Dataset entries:
◇ ◇ ◇
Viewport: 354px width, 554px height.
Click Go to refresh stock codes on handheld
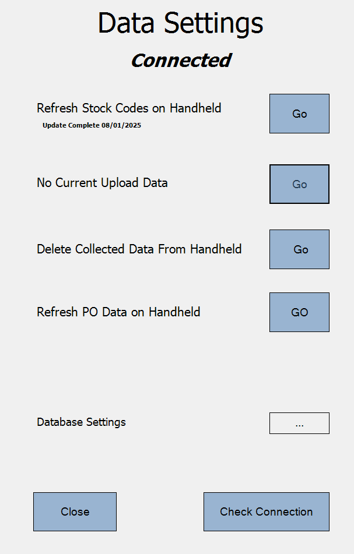pos(299,114)
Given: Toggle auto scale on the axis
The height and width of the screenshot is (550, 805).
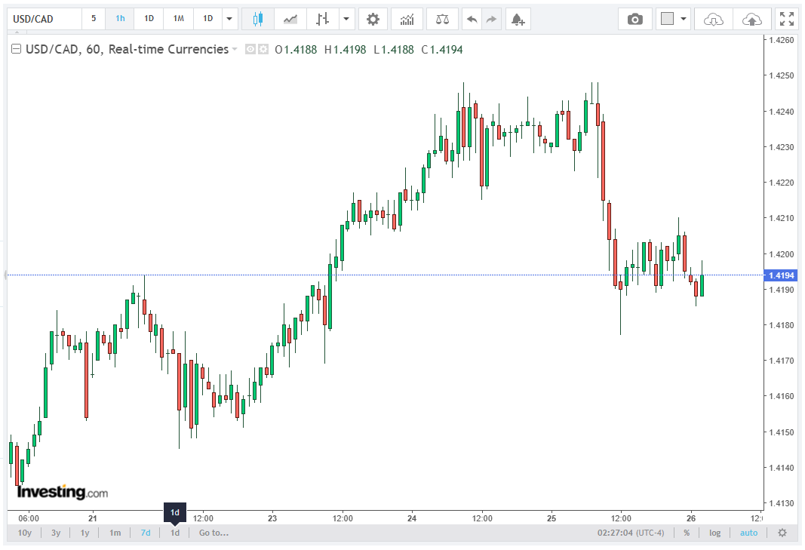Looking at the screenshot, I should click(748, 533).
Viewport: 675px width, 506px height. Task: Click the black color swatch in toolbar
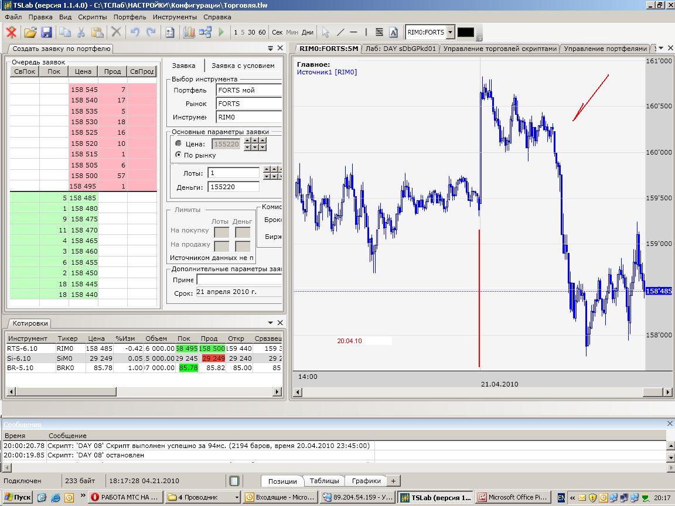pyautogui.click(x=466, y=32)
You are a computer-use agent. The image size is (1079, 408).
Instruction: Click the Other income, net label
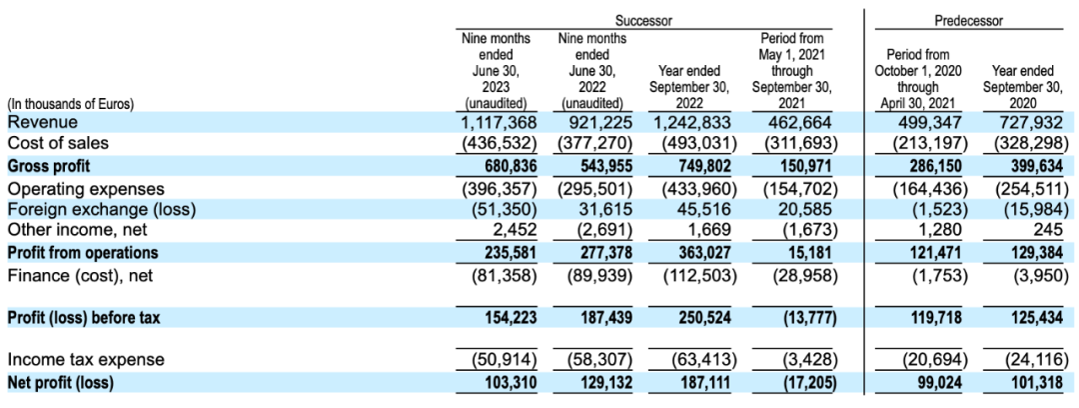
◇ ◇ ◇
Since only the text is wanted, repeat all the records above exactly and omit the pictures.

Viewport: 354px width, 554px height.
Click Go to refresh stock codes on handheld
pos(299,114)
Given: Toggle auto scale on the axis
The height and width of the screenshot is (550, 805).
Looking at the screenshot, I should click(748, 533).
Viewport: 675px width, 506px height. Task: Click the black color swatch in toolbar
pyautogui.click(x=466, y=32)
You are a computer-use agent. The image size is (1079, 408).
Instruction: Click the Other income, net label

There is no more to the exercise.